Enfin ses cheveux, qui, de blonds qu’ils étaient dans sa jeunesse, étaient devenus châtains, et qu’elle portait frisés très clair et avec beaucoup de poudre, encadraient admirablement son visage, auquel le censeur le plus rigide n’eût pu souhaiter qu’un peu moins de rouge, et le statuaire le plus exigeant qu’un peu plus de finesse dans le nez.
Buckingham resta un instant ébloui ; jamais Anne d’Autriche ne lui était apparue aussi belle, au milieu des bals, des fêtes, des carrousels, qu’elle lui apparut en ce moment, vêtue d’une simple robe de satin blanc et accompagnée de doña Estefania, la seule de ses femmes espagnoles qui n’eût pas été chassée par la jalousie du roi et par les persécutions de Richelieu.
Anne d’Autriche fit deux pas en avant ; Buckingham se précipita à ses genoux, et avant que la reine eût pu l’en empêcher, il baisa le bas de sa robe.
« Duc, vous savez déjà que ce n’est pas moi qui vous ai fait écrire.
– Oh ! oui, madame, oui, Votre Majesté, s’écria le duc ; je sais que j’ai été un fou, un insensé de croire que la neige s’animerait, que le marbre s’échaufferait ; mais, que voulez-vous, quand on aime, on croit facilement à l’amour ; d’ailleurs je n’ai pas tout perdu à ce voyage, puisque je vous vois.

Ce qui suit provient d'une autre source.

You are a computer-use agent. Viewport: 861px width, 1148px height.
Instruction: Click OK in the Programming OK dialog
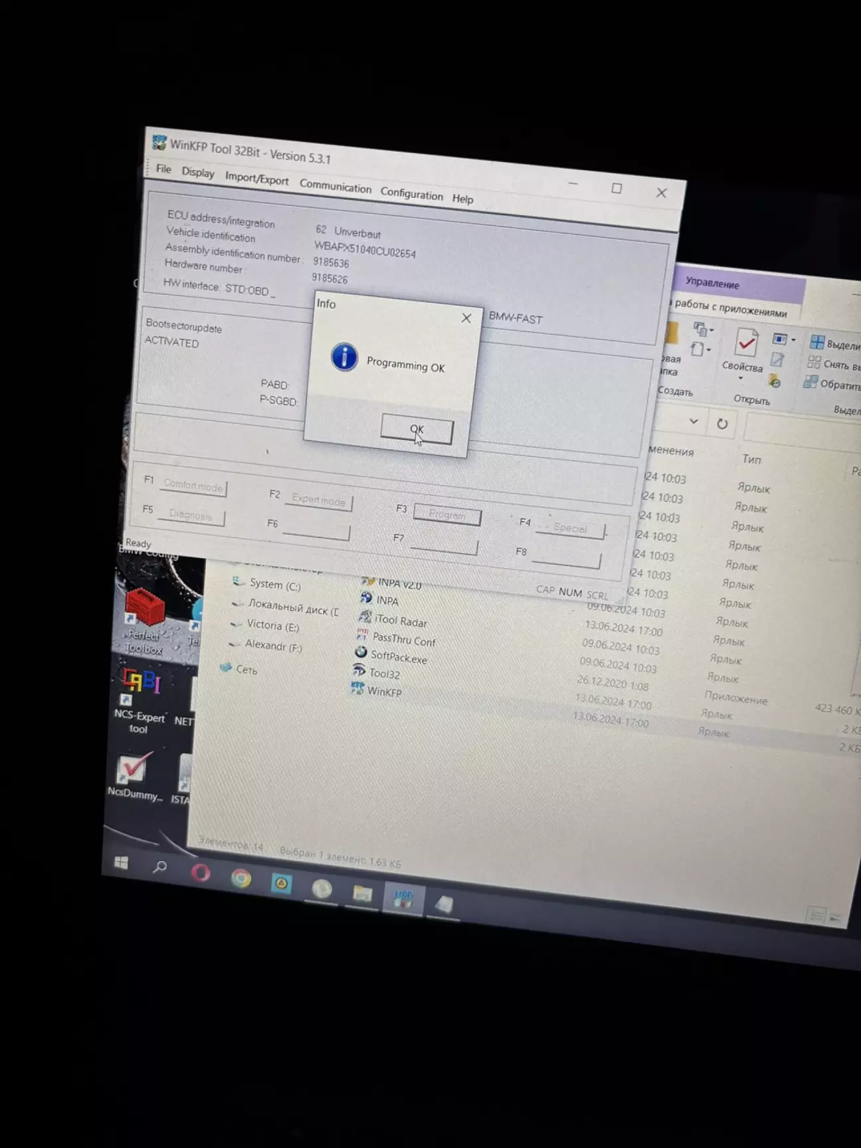[417, 431]
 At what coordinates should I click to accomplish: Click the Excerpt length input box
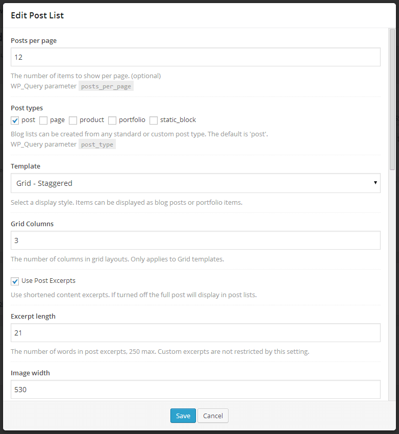point(195,333)
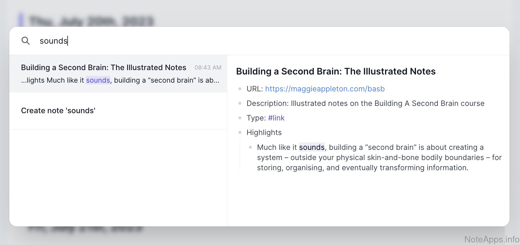This screenshot has height=245, width=520.
Task: Click the bullet before Type
Action: (x=240, y=118)
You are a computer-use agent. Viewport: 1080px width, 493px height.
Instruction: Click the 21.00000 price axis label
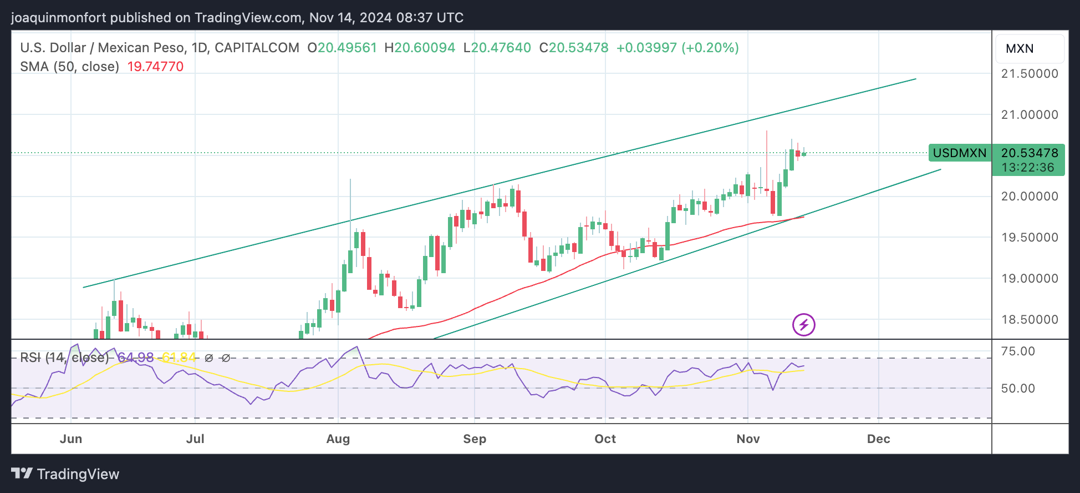(x=1030, y=115)
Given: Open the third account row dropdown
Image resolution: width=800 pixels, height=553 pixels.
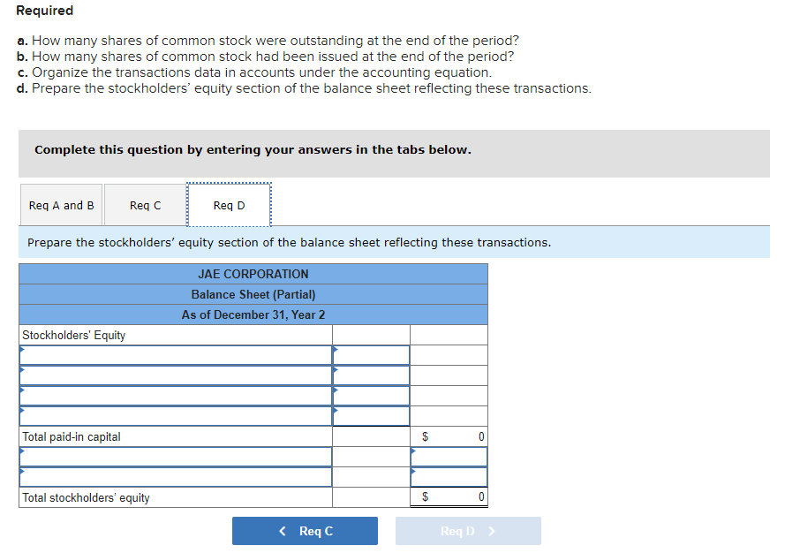Looking at the screenshot, I should (174, 395).
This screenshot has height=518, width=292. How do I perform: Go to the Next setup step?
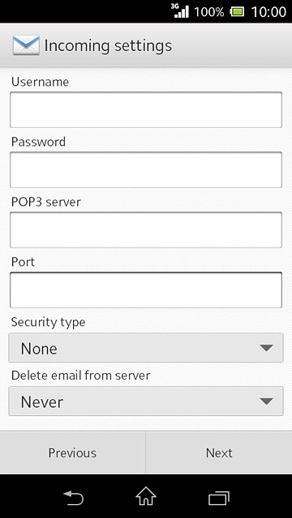(219, 452)
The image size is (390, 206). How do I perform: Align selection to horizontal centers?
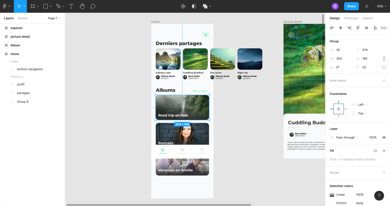[x=340, y=28]
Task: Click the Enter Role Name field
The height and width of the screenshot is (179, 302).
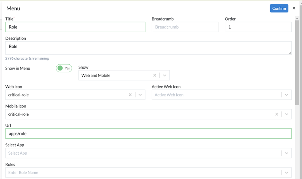Action: pyautogui.click(x=144, y=173)
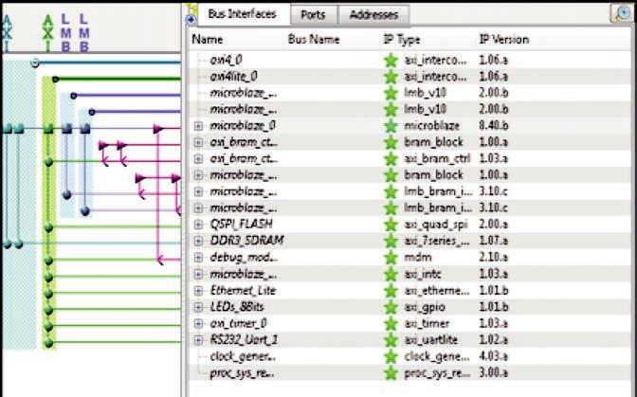
Task: Expand the microblaze_0 tree node
Action: 198,125
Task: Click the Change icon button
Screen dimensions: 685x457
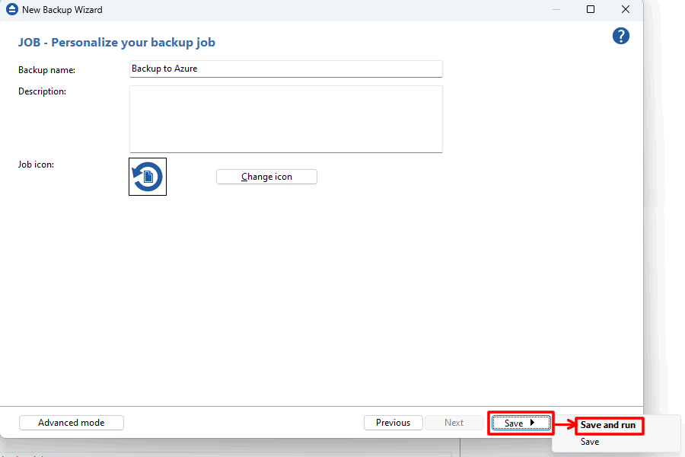Action: pyautogui.click(x=266, y=176)
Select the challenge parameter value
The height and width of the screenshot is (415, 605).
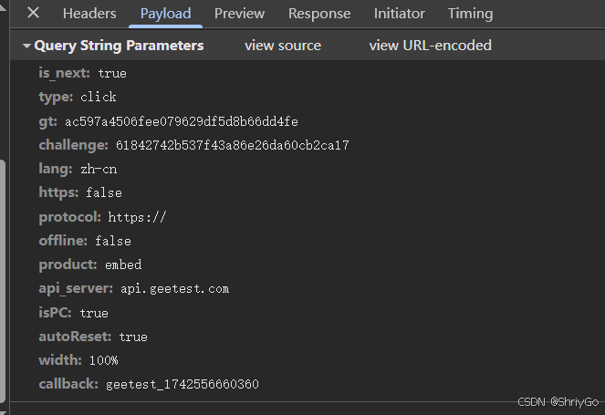click(x=233, y=145)
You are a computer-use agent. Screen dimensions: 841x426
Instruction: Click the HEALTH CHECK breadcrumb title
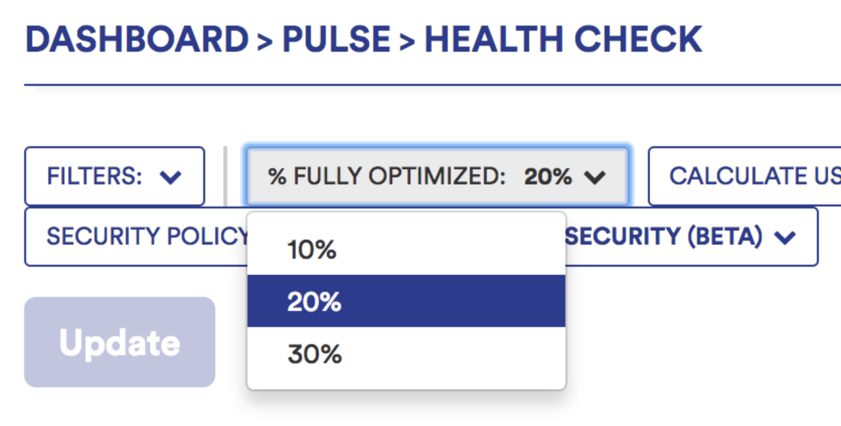(563, 39)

– Oui, répondit Anne, mais vous savez pourquoi et comment je vous vois, Milord. Je vous vois par pitié pour vous-même ; je vous vois parce qu’insensible à toutes mes peines, vous vous êtes obstiné à rester dans une ville où, en restant, vous courez risque de la vie et me faites courir risque de mon honneur ; je vous vois pour vous dire que tout nous sépare, les profondeurs de la mer, l’inimitié des royaumes, la sainteté des serments. Il est sacrilège de lutter contre tant de choses, Milord. Je vous vois enfin pour vous dire qu’il ne faut plus nous voir.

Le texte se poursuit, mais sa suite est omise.